- TEXT BLOCK:
_____

This Engineering Notebook post discusses improving Leo's importers for difficult-to-parse languages such as c++ and javascript. Issue #3327 has become urgent now that I have begun to study codon!
tl;dr: Aha: use helper lines to guide analysis.
Background
Leo's importers have a long history. We are on something like the fifth iteration of their design. Each iteration has been a step forward, but Leo's c++ and javascript need more work.
Definitions of c++ functions or methods may be arbitrarily complex. For example, processSource in codon/codon/app/main.cpp starts this way:
std::unique_ptr<codon::Compiler> processSource(
const std::vector<const char *> &args, bool standalone,
std::function<bool()> pyExtension = [] { return false; }) {
Note how {return false} appears inside the parameter list!
Aside: I wonder whether codon generated this file! It's certainly difficult to read: everything is over-qualified.
The problem
The importer must split lines into nodes. Every line must appear in exactly one generated node. The bodies of the resulting nodes must tile the original file.
Handling the file line-by-line ensures that the generated nodes tile the file. However, a line-oriented approach complicates analysis. I'll omit most of the details.
Leo's importers tokenize the file so that strings and comments do not confuse the analysis. Alas, handling tokens creates other complications. What are we to do?
Aha! Let's use helper lines to simplify the analysis. We'll create the helper lines as follows:
- Start with the lines from the original file.
- Remove comments and strings.
- Remove curly brackets associated with 'if', 'for', and 'while' statements.
- Check the result to ensure that parens and brackets are properly nested.
The resulting lines will be much easier to analyze. The importer can assume that any remaining top-level curly brackets start the body of a class, function, or struct. The tiling problem remains challenging but tractable.
Summary
I plan to rewrite the c++ importer as suggested above. Helper lines will likely eliminate the need for the usual tokenizer and state stack.
Edward

_____

- COLLECTED MATERIAL:

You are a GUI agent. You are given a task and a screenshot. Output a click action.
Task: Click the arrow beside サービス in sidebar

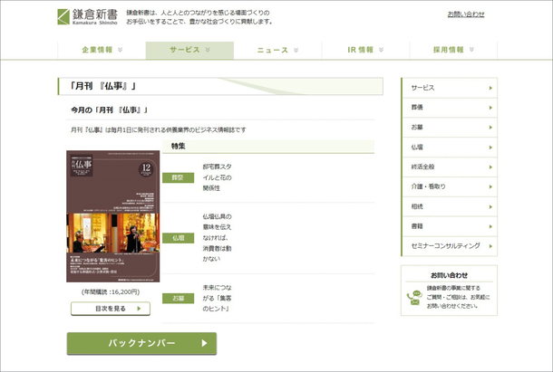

_____

- TASKS TO CARRY OUT:
**1.** In the post on Leo's importers, which two languages are named as difficult to parse?
**2.** From the post on Leo's importers, set down the part that opens with the words containing "Aside: I wonder" and closes with "tile the original file.".

- SOLUTIONS TO EACH TASK:
**1.** C++ and JavaScript.

**2.**
Aside: I wonder whether codon generated this file! It's certainly difficult to read: everything is over-qualified.
The problem
The importer must split lines into nodes. Every line must appear in exactly one generated node. The bodies of the resulting nodes must tile the original file.